Exercise instructions
1) Retype the passage from the announcement about Steven Chu's Caltech commencement address, starting at "Secretary of Energy Steven" and ending at "on June 12.".
2) According to the announcement about Steven Chu's commencement address, in what year did Chu cowin the Nobel Prize in Physics?

Selected extract
'''

Secretary of Energy Steven Chu to Be Caltech Commencement Speaker
Pasadena, Calif.--Renowned physicist, recently appointed U.S. Secretary of Energy, and Nobel Laureate Steven Chu will be the featured speaker at the California Institute of Technology's (Caltech's) 115th annual commencement ceremony this year. The event will take place at 10 a.m. on June 12.
Chu is a distinguished scientist and cowinner of the Nobel Prize in Physics (1997). He was appointed by President Obama as the 12th U.S. secretary of energy and sworn into office on January 21 of this year.
Chu has devoted his recent scientific career to the search for new solutions to energy challenges and to stopping global climate change--a mission he continues as secretary of energy. He is charged with helping implement President Obama's ambitious agenda to invest in alternative and renewable energy, end the United States' dependence on foreign oil, address the global climate crisis, and create new jobs.
"We are excited that Secretary Chu will speak to our graduating class this year," says Caltech president Jean-Lou Chameau. "As an eminent scientist leading the national debate on energy policy, he reflects our commitment to game-changing energy science and serves as a role model for the future scientific leaders of our country."

'''

Data segment
'''

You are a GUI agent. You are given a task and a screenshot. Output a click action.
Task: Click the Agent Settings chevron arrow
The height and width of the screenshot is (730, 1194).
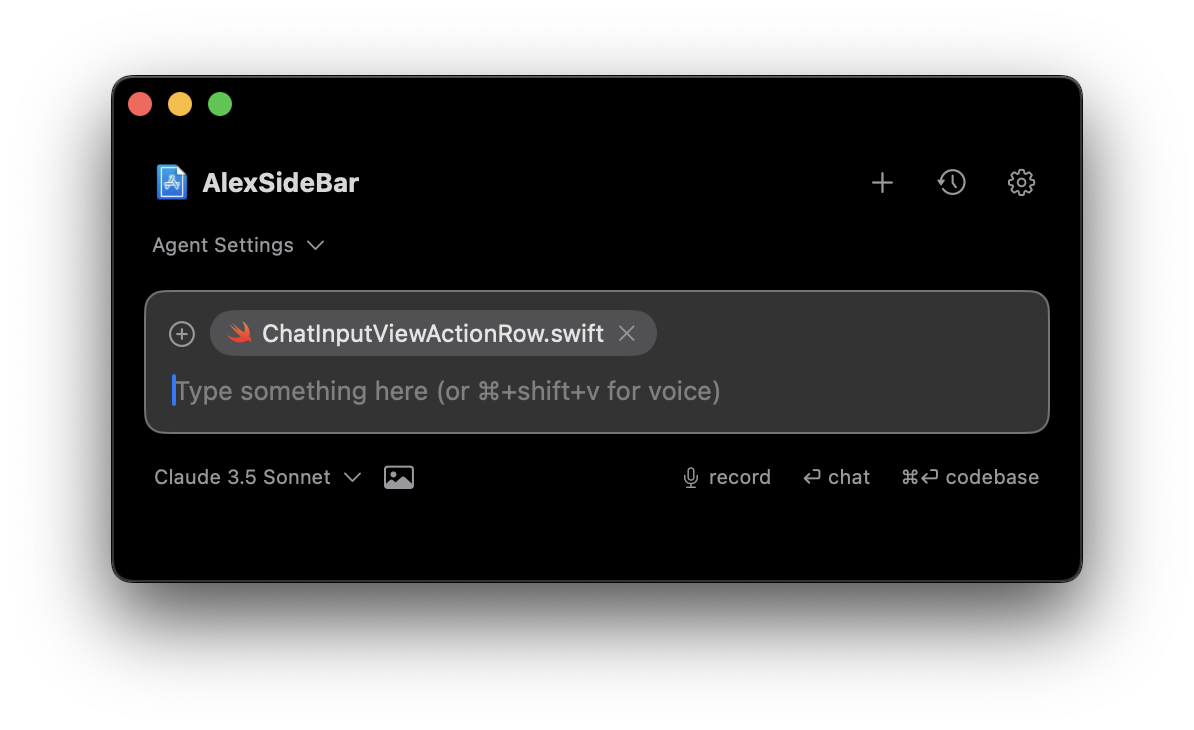tap(315, 245)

'''

Exercise results
1)
Secretary of Energy Steven Chu to Be Caltech Commencement Speaker
Pasadena, Calif.--Renowned physicist, recently appointed U.S. Secretary of Energy, and Nobel Laureate Steven Chu will be the featured speaker at the California Institute of Technology's (Caltech's) 115th annual commencement ceremony this year. The event will take place at 10 a.m. on June 12.

2) 1997